Besides the glow of the trophies that support the achievements of Steve Parrish (the most successful truck racer ever, having won five world titles, super biking legend and Sky Sports commentator), there are three things that lodged in my memory when I interviewed him. First, the fart machine on the fridge; secondly, his aeroplane "parked" just outside his kitchen window and finally, the pole dancing podium in his sitting room "that the builders put up for a laugh."
These initial impressions sum up what I was to learn about Steve and his attitude to his life, sport and work. When I asked which he preferred between his racing and presenting lives, he tells me that he enjoys "having not had to have a proper job for most of my life." I baulk - surely 120mph in a truck around Copse Corner isn't all fun and games? "Well, since many years ago, I was always allergic to work - I didn't really like the mundane life that most jobs seem to entail." The way that Steve has made this work is a mixture of luck and the ‘hard graft' that he wasn't so adverse to after all. "I guess it has been a fluke. Sport in my day was not a proper job and I proved them all wrong whereas nowadays, everyone wants to go into a sport. It wasn't nearly as commercialised and I managed to luck into it...it just happened that someone wanted to pay me."
We are talking about a change in attitude towards sports in general; greater media attention for winning players has created hype around their fields. I am told that "sports stars now achieve fame similar to soap stars and it's all down to the media, commercialism and money." It seems that the ‘bug' which sportsmen and women so often refer to as their childhood motivation is being swatted in the face of management machines. International sports are nowadays "not so much a passion as a job."
The benefit, however, of these growing sports industries is that it has become easier to diversify away from one's early talent once injury sets in and the going gets tough. Steve now does everything from hosting corporate awards and events to commentating on Sky Television, Eurosport, the BBC and acting as an expert witness for motorcycle racing accidents.

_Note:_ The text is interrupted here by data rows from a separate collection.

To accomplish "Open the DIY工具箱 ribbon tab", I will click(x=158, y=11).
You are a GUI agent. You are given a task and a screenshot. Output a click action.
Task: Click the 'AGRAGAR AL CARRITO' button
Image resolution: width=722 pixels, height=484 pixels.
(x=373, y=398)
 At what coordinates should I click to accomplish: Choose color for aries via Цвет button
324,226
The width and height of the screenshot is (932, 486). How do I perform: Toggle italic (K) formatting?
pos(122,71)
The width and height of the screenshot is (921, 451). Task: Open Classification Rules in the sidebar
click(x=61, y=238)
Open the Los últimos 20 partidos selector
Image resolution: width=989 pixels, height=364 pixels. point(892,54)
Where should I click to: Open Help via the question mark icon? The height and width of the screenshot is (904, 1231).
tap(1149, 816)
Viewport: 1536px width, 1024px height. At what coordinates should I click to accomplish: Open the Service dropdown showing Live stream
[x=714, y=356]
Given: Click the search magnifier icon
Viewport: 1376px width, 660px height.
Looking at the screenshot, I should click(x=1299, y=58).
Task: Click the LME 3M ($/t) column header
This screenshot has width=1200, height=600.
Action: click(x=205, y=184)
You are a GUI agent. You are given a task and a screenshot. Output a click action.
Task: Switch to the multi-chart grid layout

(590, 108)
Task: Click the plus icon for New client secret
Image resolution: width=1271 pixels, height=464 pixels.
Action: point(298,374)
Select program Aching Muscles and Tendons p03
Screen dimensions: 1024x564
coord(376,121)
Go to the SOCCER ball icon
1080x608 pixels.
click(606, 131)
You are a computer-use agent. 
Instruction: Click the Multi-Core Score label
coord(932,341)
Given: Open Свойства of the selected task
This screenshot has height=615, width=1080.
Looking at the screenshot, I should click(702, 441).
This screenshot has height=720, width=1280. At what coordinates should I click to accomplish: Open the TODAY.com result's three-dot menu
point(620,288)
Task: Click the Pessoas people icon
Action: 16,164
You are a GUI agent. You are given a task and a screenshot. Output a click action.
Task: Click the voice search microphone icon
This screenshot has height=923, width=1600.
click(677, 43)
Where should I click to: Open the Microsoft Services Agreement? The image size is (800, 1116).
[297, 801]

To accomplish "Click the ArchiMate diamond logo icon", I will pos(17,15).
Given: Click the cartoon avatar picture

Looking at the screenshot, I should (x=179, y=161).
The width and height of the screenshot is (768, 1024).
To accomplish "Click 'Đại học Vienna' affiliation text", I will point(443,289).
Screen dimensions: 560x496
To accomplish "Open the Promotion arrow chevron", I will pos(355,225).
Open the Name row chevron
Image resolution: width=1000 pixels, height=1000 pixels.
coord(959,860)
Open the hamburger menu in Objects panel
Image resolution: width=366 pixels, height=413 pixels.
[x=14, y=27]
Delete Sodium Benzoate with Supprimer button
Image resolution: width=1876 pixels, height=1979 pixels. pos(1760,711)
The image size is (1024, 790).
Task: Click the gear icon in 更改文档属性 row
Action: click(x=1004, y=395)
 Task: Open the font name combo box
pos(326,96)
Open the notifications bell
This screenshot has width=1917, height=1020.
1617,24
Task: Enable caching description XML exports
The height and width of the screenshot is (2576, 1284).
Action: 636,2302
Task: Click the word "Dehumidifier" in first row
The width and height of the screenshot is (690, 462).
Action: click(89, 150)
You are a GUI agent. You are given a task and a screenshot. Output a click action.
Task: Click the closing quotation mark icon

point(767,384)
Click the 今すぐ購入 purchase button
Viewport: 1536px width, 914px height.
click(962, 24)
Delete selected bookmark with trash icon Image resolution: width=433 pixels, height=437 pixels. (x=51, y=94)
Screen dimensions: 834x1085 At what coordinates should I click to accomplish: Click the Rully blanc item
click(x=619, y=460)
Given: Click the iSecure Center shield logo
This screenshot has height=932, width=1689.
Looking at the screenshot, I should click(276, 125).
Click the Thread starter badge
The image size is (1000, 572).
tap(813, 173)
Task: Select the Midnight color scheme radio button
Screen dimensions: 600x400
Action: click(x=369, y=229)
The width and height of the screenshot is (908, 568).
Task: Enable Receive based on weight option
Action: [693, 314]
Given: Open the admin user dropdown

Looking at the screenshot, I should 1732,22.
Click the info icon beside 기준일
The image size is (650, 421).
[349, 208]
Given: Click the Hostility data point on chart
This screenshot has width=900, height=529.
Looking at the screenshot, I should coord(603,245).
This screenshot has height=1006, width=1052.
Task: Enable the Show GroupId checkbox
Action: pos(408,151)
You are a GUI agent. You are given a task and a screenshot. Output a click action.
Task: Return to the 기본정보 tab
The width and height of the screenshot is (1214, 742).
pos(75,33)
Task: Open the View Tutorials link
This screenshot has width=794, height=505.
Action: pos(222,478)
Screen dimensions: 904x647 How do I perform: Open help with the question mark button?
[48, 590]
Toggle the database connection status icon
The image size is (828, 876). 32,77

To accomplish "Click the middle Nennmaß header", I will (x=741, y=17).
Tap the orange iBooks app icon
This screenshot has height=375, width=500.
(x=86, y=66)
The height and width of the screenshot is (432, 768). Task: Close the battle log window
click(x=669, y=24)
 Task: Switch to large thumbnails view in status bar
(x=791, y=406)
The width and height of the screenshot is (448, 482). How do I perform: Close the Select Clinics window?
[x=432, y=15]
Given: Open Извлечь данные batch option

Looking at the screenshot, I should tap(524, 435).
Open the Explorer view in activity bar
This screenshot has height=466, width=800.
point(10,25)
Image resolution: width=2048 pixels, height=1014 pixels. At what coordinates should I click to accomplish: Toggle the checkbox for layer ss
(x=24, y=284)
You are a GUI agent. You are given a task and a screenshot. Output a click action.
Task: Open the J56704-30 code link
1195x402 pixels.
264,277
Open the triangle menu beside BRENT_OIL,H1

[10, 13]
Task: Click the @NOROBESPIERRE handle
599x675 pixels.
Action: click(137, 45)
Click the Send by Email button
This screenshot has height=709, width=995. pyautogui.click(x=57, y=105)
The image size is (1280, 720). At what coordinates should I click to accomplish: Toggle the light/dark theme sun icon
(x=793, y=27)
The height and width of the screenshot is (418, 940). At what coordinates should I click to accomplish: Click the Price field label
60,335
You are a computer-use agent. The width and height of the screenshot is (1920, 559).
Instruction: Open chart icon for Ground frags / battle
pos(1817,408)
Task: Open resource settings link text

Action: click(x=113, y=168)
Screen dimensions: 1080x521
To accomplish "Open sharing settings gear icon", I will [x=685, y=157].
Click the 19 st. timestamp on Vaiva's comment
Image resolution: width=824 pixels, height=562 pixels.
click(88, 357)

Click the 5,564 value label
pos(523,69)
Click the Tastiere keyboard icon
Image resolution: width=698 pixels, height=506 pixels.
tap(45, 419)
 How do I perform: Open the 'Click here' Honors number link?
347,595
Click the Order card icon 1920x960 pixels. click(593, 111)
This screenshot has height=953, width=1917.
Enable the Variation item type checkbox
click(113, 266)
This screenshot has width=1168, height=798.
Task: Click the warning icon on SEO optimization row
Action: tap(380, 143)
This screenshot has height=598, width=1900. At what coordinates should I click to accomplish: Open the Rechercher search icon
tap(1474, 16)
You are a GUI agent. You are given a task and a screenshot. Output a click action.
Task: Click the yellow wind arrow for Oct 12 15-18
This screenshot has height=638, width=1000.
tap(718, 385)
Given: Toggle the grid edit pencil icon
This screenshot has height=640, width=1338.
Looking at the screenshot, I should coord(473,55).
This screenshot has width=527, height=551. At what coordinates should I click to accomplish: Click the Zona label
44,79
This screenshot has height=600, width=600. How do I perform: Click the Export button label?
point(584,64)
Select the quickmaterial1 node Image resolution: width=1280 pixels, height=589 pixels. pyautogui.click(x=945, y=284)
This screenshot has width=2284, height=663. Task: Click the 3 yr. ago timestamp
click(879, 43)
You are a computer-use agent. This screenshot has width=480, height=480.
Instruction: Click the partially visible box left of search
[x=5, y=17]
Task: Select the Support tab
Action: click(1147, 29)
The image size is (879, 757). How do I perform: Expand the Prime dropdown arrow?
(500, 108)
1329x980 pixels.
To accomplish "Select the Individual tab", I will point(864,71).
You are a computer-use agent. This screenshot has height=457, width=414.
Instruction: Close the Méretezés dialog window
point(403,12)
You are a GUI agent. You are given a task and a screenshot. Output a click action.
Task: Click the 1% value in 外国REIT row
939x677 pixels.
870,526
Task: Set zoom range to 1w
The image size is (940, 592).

So should successful sports players of the future all expect to become a brand like David Beckham? Perhaps one day we will be able to buy a petrol scented Steve Parrish perfume? Steve laments the fact that "you can no longer have a fart without someone noticing and as a result people are loathed to be characters and have fun...you can't have a laugh with your mates because someone will be there with a camera." Renowned for his practical jokes, Steve is a one-off in this flashbulb-dominated industry and I try to glean as much gossip as possible. One particularly memorable incident is in Macau, a country he is no longer allowed to visit because he blew up a brothel. The toilet blocks in Poland were also substandard so "we set fire to them." With his persistent injection of fun into everything that he does, added to Steve's death-defying racing success, something tells me that there might yet be some originality still to come. As he puts it, "the TV world pisses me off because there are lots of people deemed to be famous who sit on the telly not doing anything. I just love meeting talented people." The most important thing about talent is making the most of it and never missing an opportunity. I start to doubt whether any achievement of Steve's has really been one of the "flukes" that he attributes to his life.
As the interview comes to a close, I ask Steve whether there is anything else that he wants to conquer. "I just want to be able to carry on doing what I'm doing and have lots of fun. My life has been about having fun and as long as I can continue doing that, I'll be very happy."